Di UIN Alaudin Makassar, konon tokoh syi’ah Jalaluddin Rakhmat menempuh program untuk gelar doctor di sana, namun diprotes oleh para tokoh Islam. Maka dalam wisuda ke-61 periode Desember 2011, yang berlangsung pada hari Kamis tanggal 29 Desember 2011, di Auditorium UIN Alauddin Rektor UIN Alauddin, Prof Dr H A Qadir Gassing HT MS, menjelaskan, UIN Alaudin Makassar tidak memberi gelar doktor kepada Jalaluddin Rakhmat (Kang Jalal), namun Kang Jalal sendiri yang mendaftar secara resmi melalui program doktor by research.
Sikap petinggi UIN Alaudin Makassar yang toleran dan akomodatif terhadap Jalaluddin Rakhmat yang selama ini jelas-jelas berpaham syi’ah menunjukkan bahwa gerakan syi’ah memang berani dan terang-terangan. Selama ini Jalaluddin Rakhmat melalui sejumlah tulisannya mengkafirkan sahabat Nabi.

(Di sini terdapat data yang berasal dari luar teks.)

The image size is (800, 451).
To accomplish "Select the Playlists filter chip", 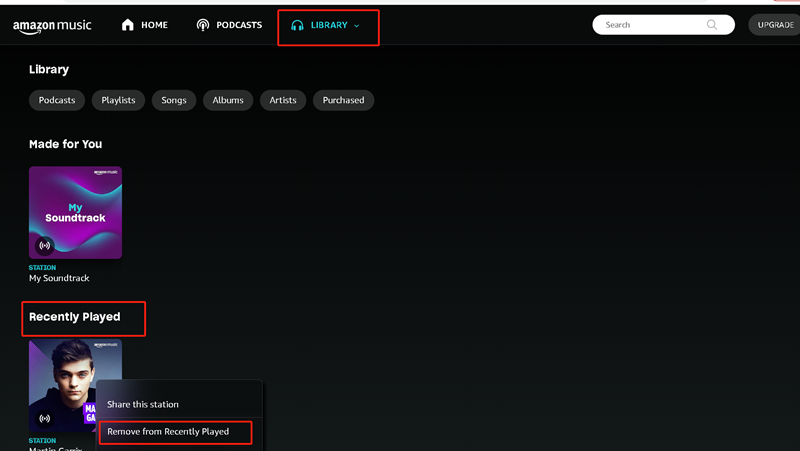I will point(118,100).
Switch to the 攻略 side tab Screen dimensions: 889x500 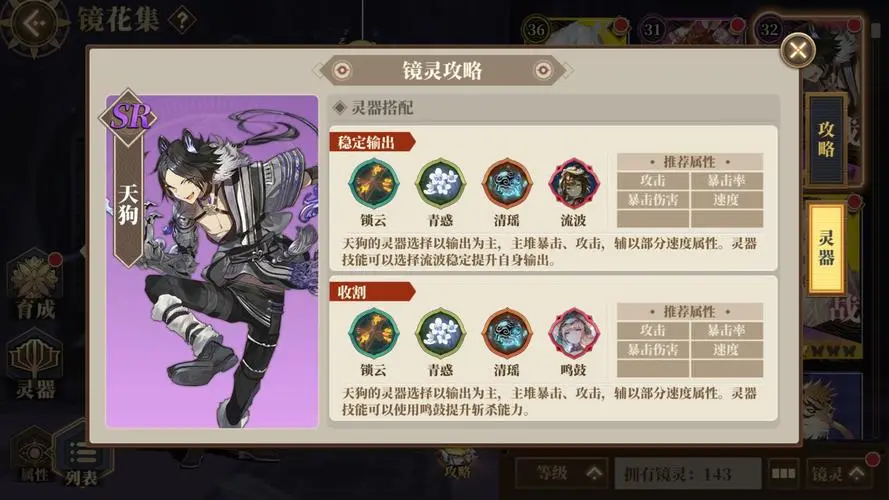(x=827, y=139)
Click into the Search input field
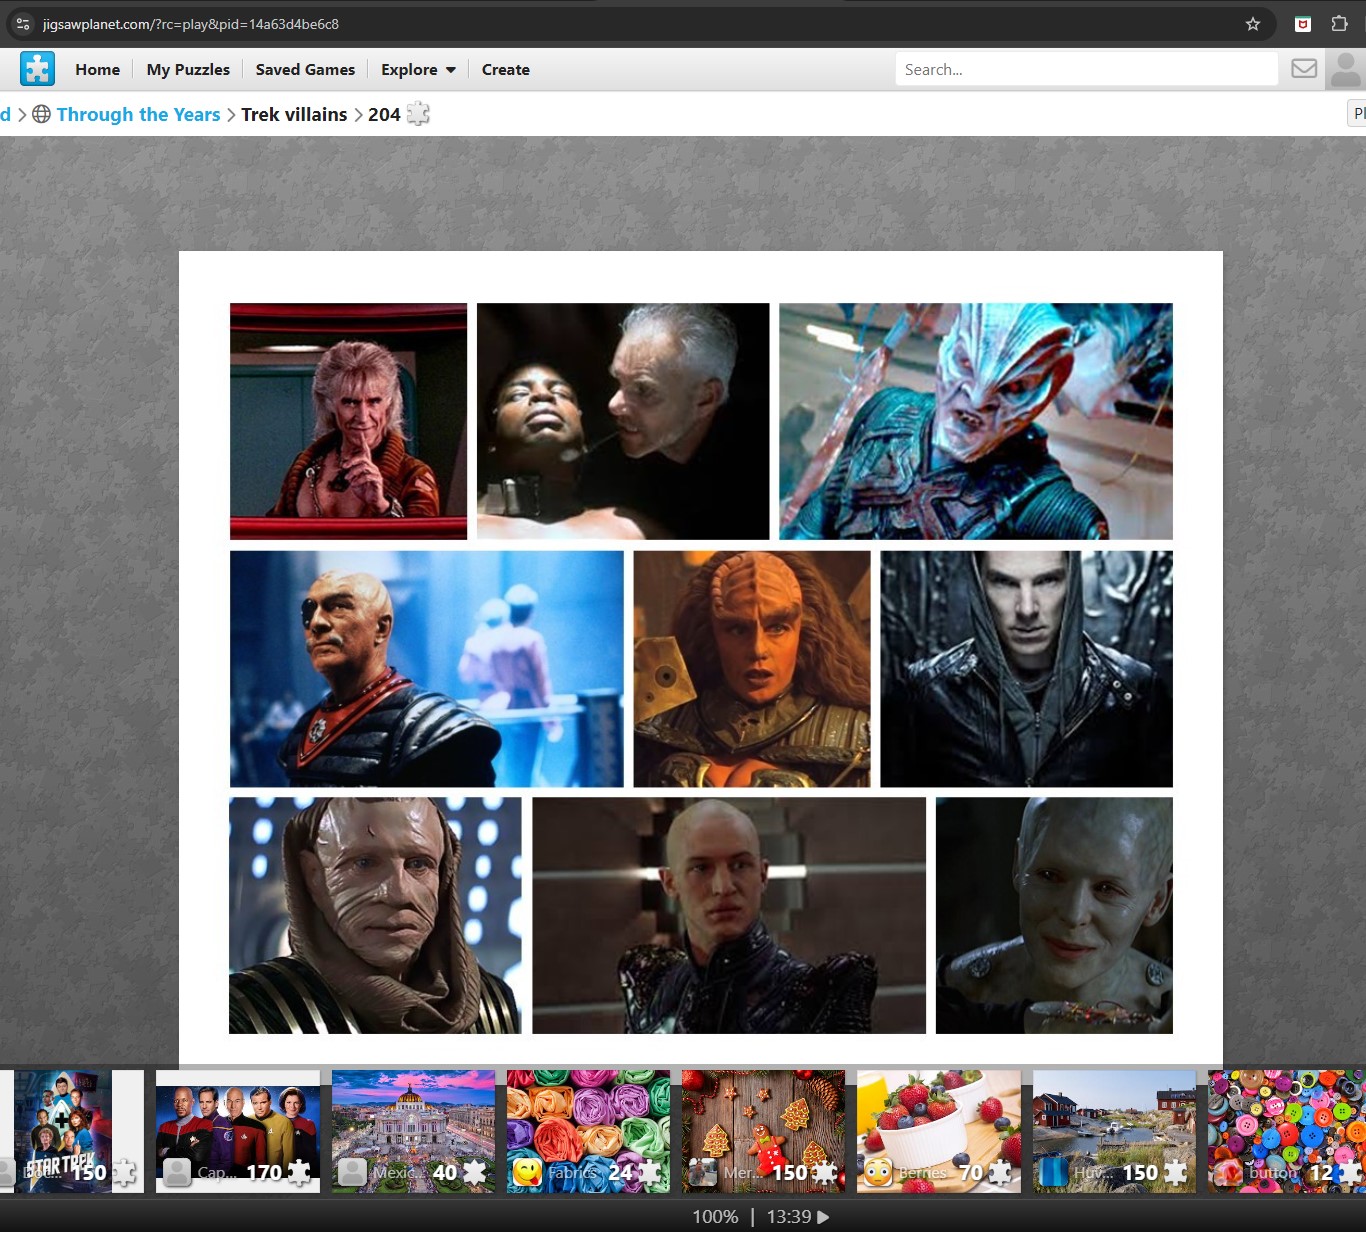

Misalnya, dalam Buletin al Tanwir Yayasan Muthahhari, IJABI Jabar bekerjasama dengan IJABI Sulsel, Edisi Khusus No. 298. 10 Muharram 1431 H. hal. 3, Kang Jalal mengatakan bahwa para sahabat merobah-robah agama. Di halaman berikutnya, Kang Jalal mengatakan bahwa para sahabat murtad.
Sedangkan melalui tulisannya berjudul Al Mushthafa (Manusia Pilihan yang Disucikan), Bandung: Simbiosa Rekatama Media, 2008. hal. 24, Kang Jalal mengatakan bahwa Muawiyah tidak hanya fasik bahkan kafir, tidak meyakini kenabian. Kemudian di halaman 73, Kang Jalal mengatakan bahwa ia (Muawiyah) bersama dengan Abu Sufyan dan Amr bin ash telah dilaknat oleh Nabi saw.
***
Begitulah faktanya, ketika Ummat Islam di Suriah dibantai rezim syi’ah, ketika Ummat Islam di Iran dibantai dan mengalami perlakuan diskriminatif oleh para penguasa syi’ah, sementara itu di Indonesia misionaris syi’ah leluasa menjajakan paham sesatnya di radio, suratkabar, televisi, hingga ke perguruan tinggi. Ketika tokoh-tokoh penyesat bepaham sesat syi’ah kian berani, pantaskah tokoh Islam ahlussunnah wal jama’ah justru cari aman, pura-pura tidak tahu, atau justru berbalik arah mendukung syi’ah?